Suffer the Children: American Lessons from Middle School

Christina Baik

He strutted up the stage like any other cool high school senior with an attitude. But I noticed a certain heaviness in his steps as he approached the mic and took it in his hand. He slowly unfolded a wrinkled piece of notebook paper and closed his eyes. The theatre grew still and he started to read his piece.

My breath tightened as I listened to the raw anger of his poetry. In a tumble of rhymes, he told us the story of returning home from school to learn that his dad walked out on him and his mom. While he hid his eyes from us, I could hear him struggling against hot tears as he spat his last words.

After a brief silence and awkward clapping from his classmates, he returned to his seat a few rows ahead of me. He pulled his hood over his head and slouched deep into his chair.

This caught us off guard. Usually at these monthly open mic events, the high school students wrote love poetry to get the attention of a crush in the room or did covers of popular rap songs. The last time a student shared about an emotional struggle, several students laughed at her. But something opened up this time.

Another student stepped up to the stage. He took the mic and started pacing the floor with his poem in hand. He disclosed a similar story about a father who left him. He described how his anger and confusion festered into bitterness and self-blame. His words were piercingly honest and echoed much of the earlier reading. But he read with a steady voice and his piece took a turn that made the previous poet look up.

The poet on stage slowed down and read verses about the steps he took over the years to try to make sense of his dad’s decision to leave. In his struggle to understand the one who hurt him most, he found relief in choosing to forgive.

As this poet took his seat, the previous one’s shoulders softened and he looked over at his classmate with a question in his eyes.

After the event, I watched them walk out together to the bus.

Lowering Our Guard

I was working at the time at an arts center in Philadelphia that hosted these open mic events for local middle and high school students. I left the theatre that day deeply encouraged. It is rare to see such voluntary vulnerability in a public setting, let alone on a stage where others who took a similar risk before were met with ridicule. It was stunning to witness a moment in which one person’s breaking open was met by another bringing hope into the pain. Generally we are conditioned to be on our guard, invulnerable. So we keep our mouths shut – and miss out on opportunities to learn from each other. When we are honest, we may recognize ourselves among the silencers.

The exchange I witnessed that day left a lasting impression. The following year, I started teaching middle school humanities at a Friends school out of a conviction to create safe spaces for risk-taking and to foster rich levels of critical and personal engagement with some of life’s most pressing concerns. What I saw at the open mic turned out to be just a sliver of the possibilities. In my students I ended up finding some of my greatest hope for the future. In the travails of its young people, perhaps America could learn something about honest self-searching and reconciliation.

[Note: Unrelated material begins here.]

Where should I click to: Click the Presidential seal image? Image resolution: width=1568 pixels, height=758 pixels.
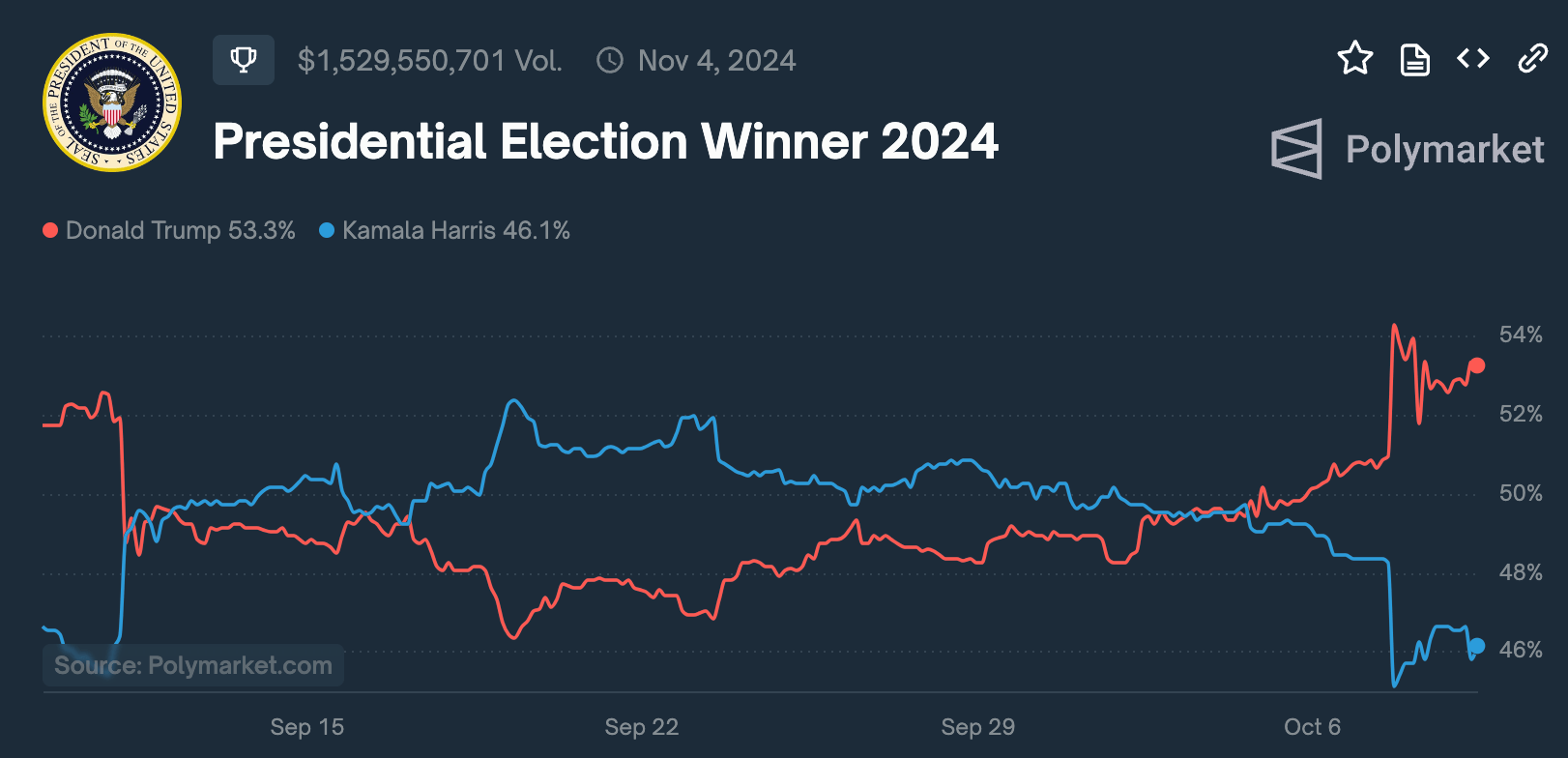pos(112,102)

Most people I know are not fond of middle school. They remember it as one of the most uncomfortable and painful periods of their lives – rife with self-consciousness, silencing, and social division. It is sobering to recognize that, in many ways, the middle school experience hasn’t progressed very far over the years. We still deal with low self-image, bullying, and in-group vs. out-group dynamics. As much as we as a society want to think that we move on from those tumultuous adolescent years, they serve as an acute microcosm of our greater culture. I’ve found that the middle school classroom can be an invaluable space for strategizing concrete steps toward positive change.

Accessing the “Other”

One such step is to reflect on “the danger of single stories.” As conversations about race came up in my classrooms, I grew very cognizant of my own identity as one of few faculty members of color in the middle school and the only Asian one. I saw how students’ limited access to the multiple, authentic life narratives of their peers and teachers led to narrow understandings of each other as individuals and members of particular groups. In my first year, my curriculum began with Fahrenheit 451 by Ray Bradbury, where we discussed the consequences of a mindless society and the importance of critically examining the world around us. The book awakened the students’ critical thinking and writing skills, but I wanted them to reach for a more personal level and open up to each other much sooner. So the next year I assigned Bronx Masquerade by Nikki Grimes and Chimamanda Adichie’s TED talk, “The Danger of a Single Story” before Bradbury’s novel, to give students a more scaffolded understanding of being an individual in community. These works challenged students about their preconceptions of each other.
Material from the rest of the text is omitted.